Fig. 4. B cell transcriptomics reveal a subset of highly activated cells that recently exited germinal centers.

A UMAP plot showing clusters based on gene expression from antigen-specific B cells. The clusters correspond to Light zone (LZ)-like cells, resting memory (RM) cells, and two activated memory (AM) clusters as shown in (B). B Differentially expressed genes that define the phenotype of each cluster identified in (A). Both AM clusters have identical functional markers and were combined for downstream analysis. C Frequencies of each cluster identified in (A) at each time point. D Epitope targeting as delineated by flow cytometry for each phenotypic cluster. E Heavy chain somatic hypermutation (SHM) for each cluster; no significant differences were found using a one-way ANOVA test.

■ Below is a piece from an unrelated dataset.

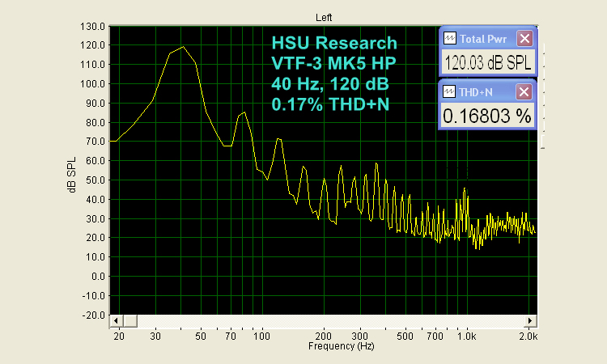Click the second harmonic peak near 80 Hz
This screenshot has width=607, height=364.
(x=242, y=114)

F Clonal expansion frequency for each cluster. G Gene set enrichment analysis comparing week 6 to week 2 for each cluster, using the Hallmark gene sets from MSigDB (34). A Kolmogorov-Smrinov test with the Benjamini–Hochberg correction for multiple testing was used to identify pathways with significant changes. Only pathways with at least one significant result are shown. A total of 2034 antigen-specific B cells sorted from 8 animals at weeks 2 and 6 were analyzed. Source data are provided as a Source Data file.